Lawmakers impatient for ONC interoperability rule
Legislators on both sides of the aisle are cross with the Office of the National Coordinator for Health IT because of the stalled release of its hotly-anticipated rule on information blocking. In a House Energy and Commerce health subcommittee meeting Tuesday on implementing the 21st Century Cures Act, members of Congress peppered ONC head Don Rucker with questions about the status of the proposed rule.
In his opening statement, subcommittee chairman Michael Burgess, R-Texas, said he was "extremely disappointed" that regulations around interoperability and information blocking still don't exist two years after the passage of the Cures Act.
The rule, which will define what exactly constitutes information blocking and will implement other key provisions of Cures, has been languishing in the Office of Management and Budget since September. Although there was some speculation the rule would drop during ONC's annual conference late last month (or perhaps before the subcommittee meeting Tuesday), no one is quite sure when OMB will clear it for public release.

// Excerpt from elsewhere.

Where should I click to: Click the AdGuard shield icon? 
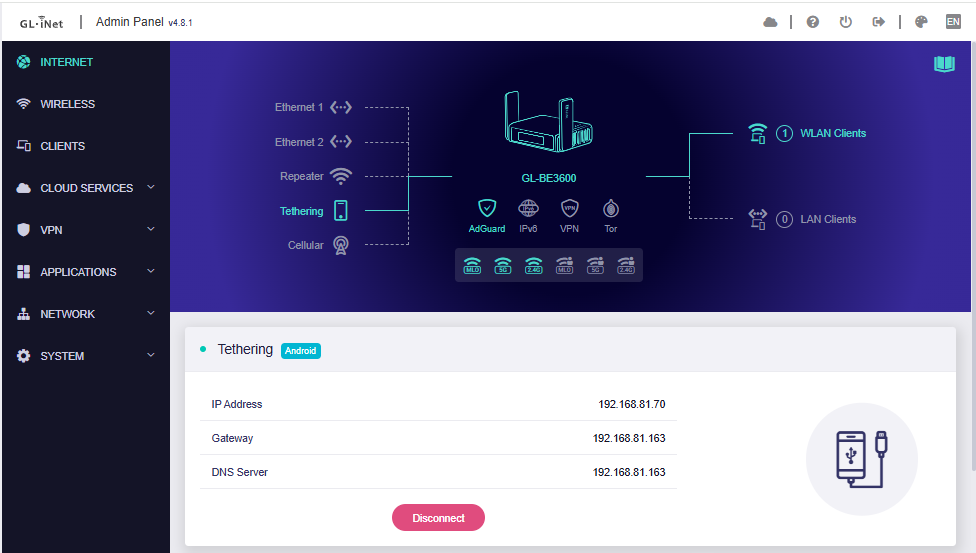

"It is hard to explain to people that Congress provided the tools necessary for doctors and patients to better coordinate their care through the sharing of patient data, but nothing has changed," Burgess said in a rare Republican rebuke of the administration.
Though multiple members of the subcommittee asked Rucker for some sort of update on the rule — its contents, its status, whether ONC required more legislative support to implement it — Rucker stayed largely mum.
"I am optimistic that [it will be released soon]," Rucker stressed. "But I am not in charge of these people." He was referencing OMB, which is a separate regulatory agency from ONC or HHS and provides budgetary oversight for government programs.
Rucker did hint at what sorts of research went into the draft rule. ONC looked at existing state law, security issues, mental illness use cases and charges to access data, especially those not linked to any software development costs.
Rep. Gene Green, D-Texas, who is set to retire at the end of his term Jan. 3, called the draft rule "critical" to implementing 21st Century Cures, noting it will "inform the Office of the Inspector General's enforcement regarding information blocking."
Rucker also ran through ONC's greatest hits for the health subcommittee panel, highlighting the joint ONC-CMS strategy for reducing administrative burden and implementation of the EHR Reporting Program, among other initiatives, in his update to Congress.
Under the Cures Act, HHS and ONC are required to regulate and improve the interoperability of healthcare information, taking action against any malfeasance or wrongdoers impeding the electronic flow of patient data. The bodies can impose up to $1 million in financial penalties per violation.
ONC brought expert outside perspectives into the crafting of the rule, Rucker said, including public listening sessions and more than 150 meetings with health IT stakeholders. "Why there is not interoperability is a very complex, multi-layered thing," he said, starting with the "raw complexity of human biology." But he expects the new rule will be "very effective" in increasing it.